Topografie

Die Hasenmatt liegt im Solothurner Jura oberhalb von Lommiswil. Mit 1’445 m ü. M. ist sie die höchste Erhebung des Kantons Solothurn und Teil der Weissensteinkette. Ihre Südflanke fällt zum Mittelland ab, während die Nordseite topografisch stärker gegliedert ist. Bei klarer Sicht reicht der Blick bis zur Alpenkette.

Geologie

Der Berg gehört zum Faltenjura. Seine Kalk- und Mergelschichten entstanden als Ablagerungen eines flachen Meeres und wurden erst Millionen Jahre später im Zuge der Alpenbildung gefaltet und angehoben.
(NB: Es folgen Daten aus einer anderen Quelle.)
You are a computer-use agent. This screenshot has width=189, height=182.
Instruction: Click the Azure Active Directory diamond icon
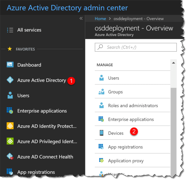[10, 80]

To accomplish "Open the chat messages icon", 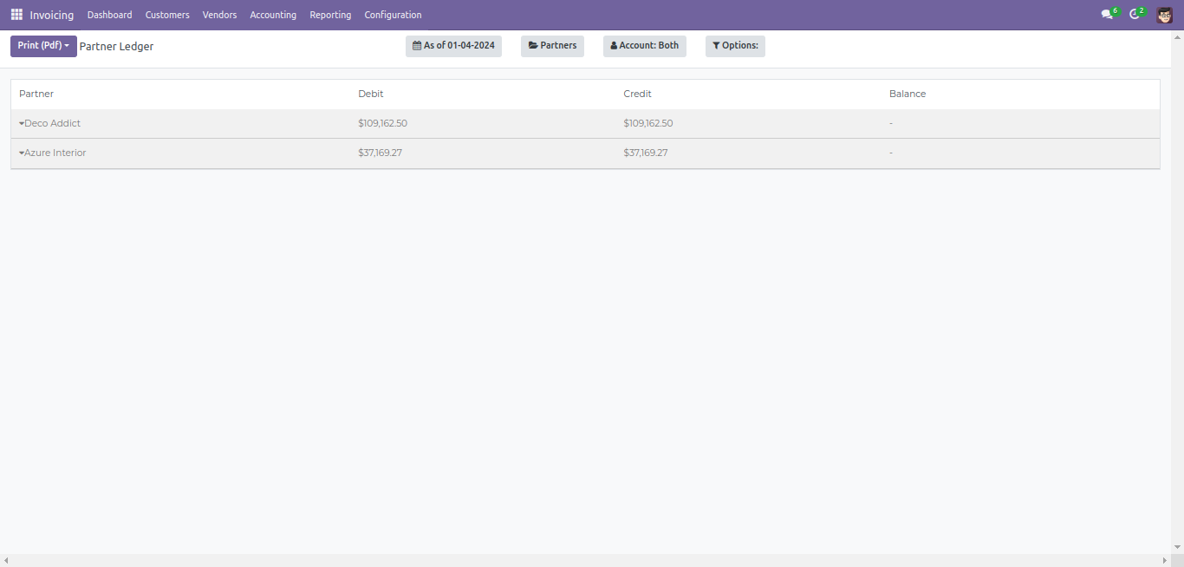I will coord(1107,15).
Harte Kalkbänke bilden heute Grate und Felswände, weichere Gesteine eher bewachsene Hänge und Mulden.

Spuren

An der Südflanke liegt oberhalb von Lommiswil eine steilgestellte Kalkplatte mit mehreren hundert Dinosaurierspuren. Sie entstanden vor rund 150 Millionen Jahren, als grosse Pflanzenfresser über den feuchten Untergrund einer küstennahen Ebene zogen. Die ursprünglich nahezu horizontale Schicht wurde später angehoben, gekippt und durch Steinbrucharbeiten wieder freigelegt.

Lebensräume

Zwischen Jurasüdfuss und Gipfel verändern sich Exposition, Untergrund, Bodentiefe und Feuchtigkeit auf engem Raum. Wärmebegünstigte Wiesen und Waldränder gehen in geschlossene Wälder, felsige Standorte und offene Flächen am Kamm über. Dieses Mosaik aus trockenen, feuchten, sonnigen und schattigen Bereichen schafft die Grundlage für die Artenvielfalt des Juras.

Hasenmatt und Mensch

Auch die Nutzung durch den Menschen hat die Landschaft der Hasenmatt verändert. Wälder wurden bewirtschaftet, offene Flächen als Weiden genutzt und Wege über den Berg angelegt. Der Steinbruch an der Südflanke schnitt in die Kalkschichten ein – und legte dabei die Dinosaurierspuren von Lommiswil frei.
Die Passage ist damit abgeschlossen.